There’s the further argument that the practice of topping your wine with a beer bottle-type cap in less expensive for producers and more convenient for consumers and waiters. But hell, as exceptional as Flat Rock’s Riddled is, where’s the romance and celebration in unveiling a vessel’s glorious contents with a bottle cap opener?
Getting to the point where one can accept a screw cap on a great still wine is one thing. But it’s going to be a long time before I am willing to abandon that sublime, emotive pop that comes with opening my bubbly!

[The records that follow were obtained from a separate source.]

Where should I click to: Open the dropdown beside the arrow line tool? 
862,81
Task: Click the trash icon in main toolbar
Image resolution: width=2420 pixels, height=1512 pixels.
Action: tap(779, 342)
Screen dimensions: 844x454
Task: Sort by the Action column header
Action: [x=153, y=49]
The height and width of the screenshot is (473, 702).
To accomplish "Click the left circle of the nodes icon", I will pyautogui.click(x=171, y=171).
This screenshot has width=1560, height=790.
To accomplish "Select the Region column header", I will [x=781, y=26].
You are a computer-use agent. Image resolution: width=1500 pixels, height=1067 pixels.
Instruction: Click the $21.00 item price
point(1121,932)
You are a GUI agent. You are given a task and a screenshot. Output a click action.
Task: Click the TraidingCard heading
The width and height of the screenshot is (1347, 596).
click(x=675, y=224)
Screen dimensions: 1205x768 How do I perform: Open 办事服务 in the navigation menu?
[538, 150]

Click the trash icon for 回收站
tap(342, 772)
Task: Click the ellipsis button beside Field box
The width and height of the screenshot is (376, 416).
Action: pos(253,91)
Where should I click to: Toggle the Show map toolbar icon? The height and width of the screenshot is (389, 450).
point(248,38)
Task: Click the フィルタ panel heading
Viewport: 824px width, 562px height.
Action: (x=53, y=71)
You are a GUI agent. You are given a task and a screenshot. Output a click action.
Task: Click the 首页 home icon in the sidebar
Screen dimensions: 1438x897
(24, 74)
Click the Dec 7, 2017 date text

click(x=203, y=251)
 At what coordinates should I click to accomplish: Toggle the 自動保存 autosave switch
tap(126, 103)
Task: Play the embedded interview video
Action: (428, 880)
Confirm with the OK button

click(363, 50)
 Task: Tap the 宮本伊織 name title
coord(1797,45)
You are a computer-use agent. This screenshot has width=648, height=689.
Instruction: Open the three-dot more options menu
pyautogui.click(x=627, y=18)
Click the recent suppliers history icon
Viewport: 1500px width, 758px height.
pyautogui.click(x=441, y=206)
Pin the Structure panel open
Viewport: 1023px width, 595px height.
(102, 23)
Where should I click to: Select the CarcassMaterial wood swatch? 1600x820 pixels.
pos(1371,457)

FOOTNOTE: HOW TO PRESENT A SCREW-CAPPED BOTTLE
Whether you’re a waiter or entertaining guests at your home, there’s a slightly different approach when it comes to unsealing a bottle of screw-capped wine. First, hold the bottle at the bottom with one hand, while placing your other hand overtop the foil/aluminum cap and neck. Presenting the label, as usual, to the guest, you then unscrew the cap until it clicks, then gently twirl it open with your fingers, before removing the cap and, ideally, placing it into a side jacket pocket. Unlike a cork, don’t ever present the cap to the guest. Wipe the neck of the bottle and pour for tasting. As noted above, if you’re looking to make it a bit more experiential for your guests, try immediately decanting the wine after tasting.